There is so much underutilized space in the surrounding areas, that it would be a real shame to raze what is left of that woodlot.
 
And honestly: if you gotta raze the woodlot, you might as well advocate razing Moriyama's Civic Centre as well.

Urbanization need not involve kneejerk anti-suburbanization.
 
The woodlots wouldn't all need to be razed (there's more than one), but they do help compromise STC's urbanity. You can't just build condos a km away to compensate. This assumes, of course, that anyone actually wants STC to become urban and not just built out. I wouldn't be opposed to some of the woodlots being developed if they're sacrificed to an urban STC (a nice urban boulevard, as wyliepoon mentioned)...I'm not suggesting it so that Tridel can add another notch to its bedpost or so the STC secondary area can reach arbitrary residential density targets.
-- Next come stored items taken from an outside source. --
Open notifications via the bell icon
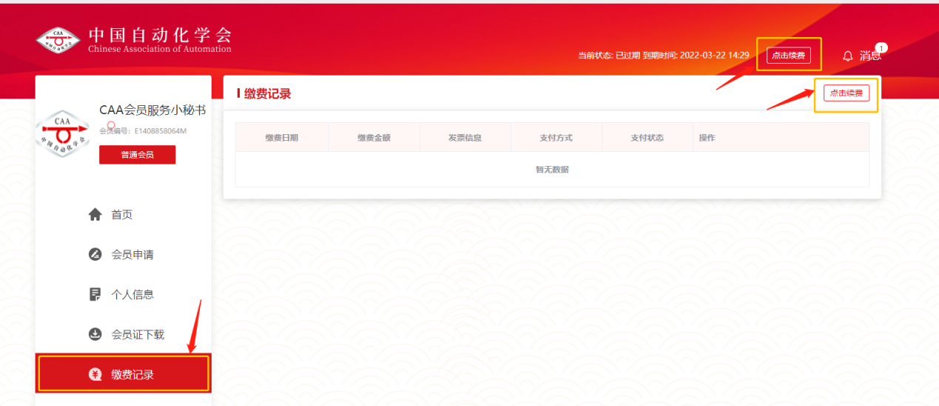The width and height of the screenshot is (939, 406). point(848,56)
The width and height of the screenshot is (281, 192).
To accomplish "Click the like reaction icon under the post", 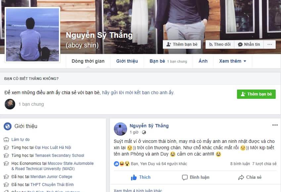I will click(x=116, y=163).
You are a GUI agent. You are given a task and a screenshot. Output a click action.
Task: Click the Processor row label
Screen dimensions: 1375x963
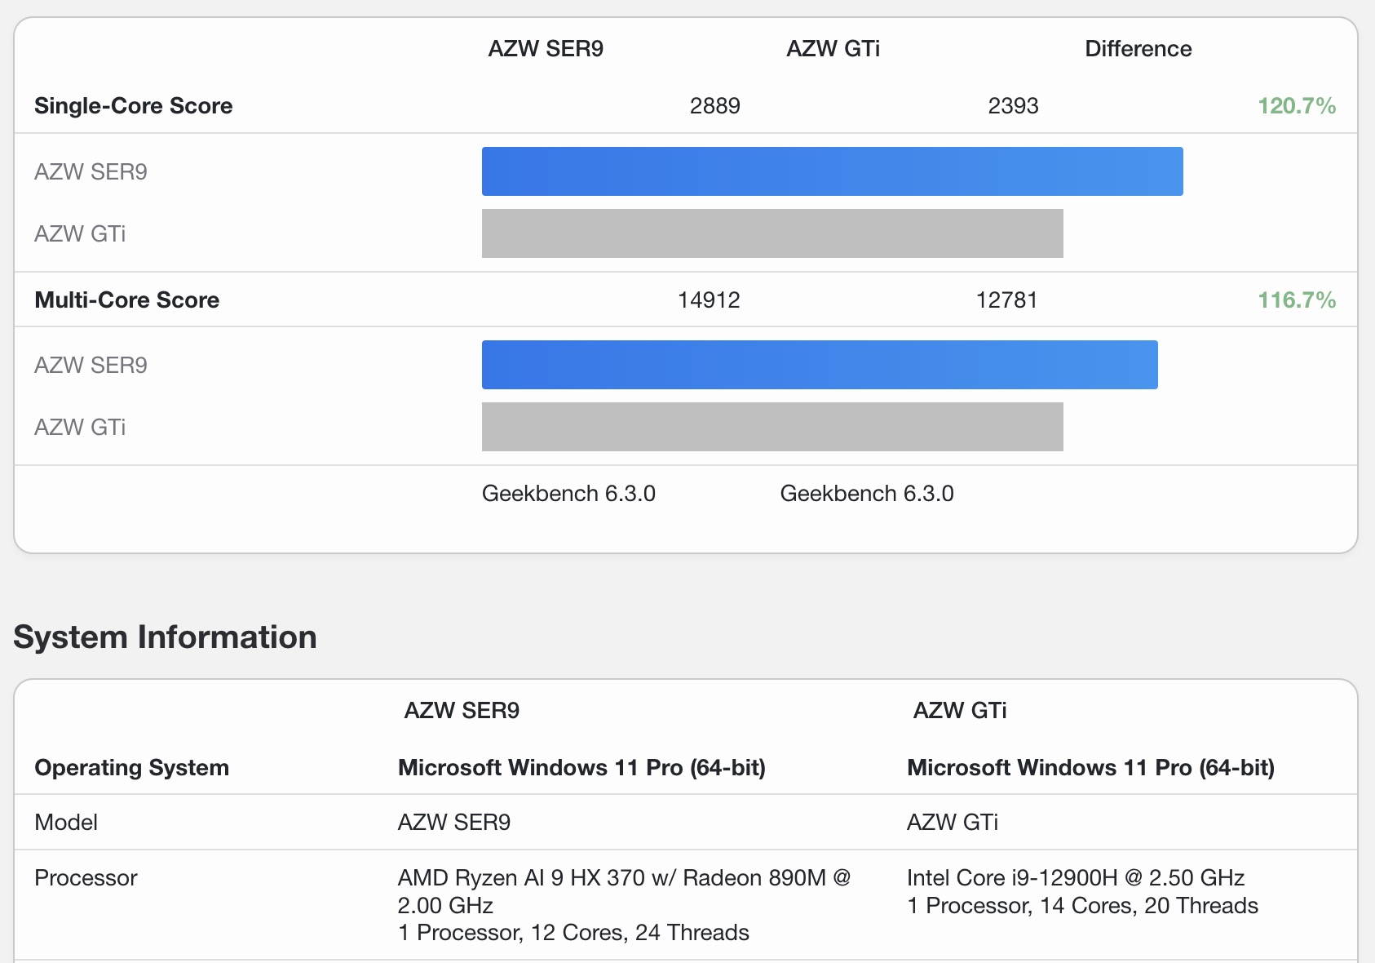(86, 878)
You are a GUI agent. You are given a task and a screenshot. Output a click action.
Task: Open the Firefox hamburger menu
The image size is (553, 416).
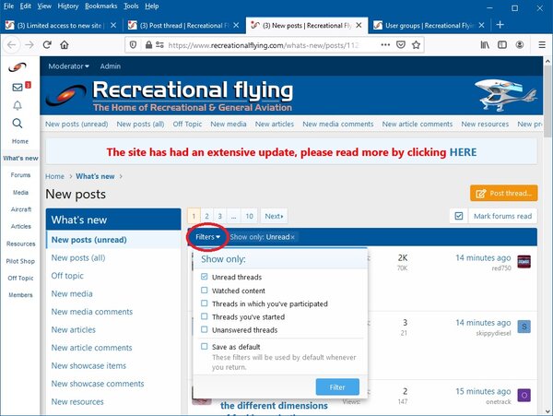click(x=538, y=44)
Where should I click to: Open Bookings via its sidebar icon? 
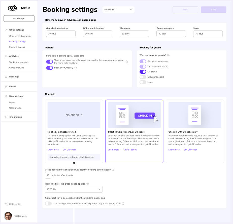coord(6,77)
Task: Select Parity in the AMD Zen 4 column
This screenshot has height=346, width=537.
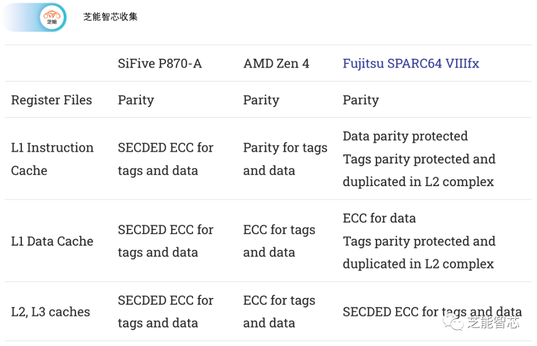Action: (261, 100)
edit - adma: it's your response that's kneejerk, not my suggestion. Somewhere along the way the woodlot "pads" along Borough Drive reached a point where some of them were developed and some of them weren't and someone said "stop!" and froze what was left of them in place. Unless Moriyama's original plan for the area (if his was the first comprehensive plan) included these specific woodlots (and not just any old woodlots), questioning if more developments should take place is entirely valid. As if my stance is as anti-suburb as 'kill the detached houses and parking lots and save only the trees,' anyway...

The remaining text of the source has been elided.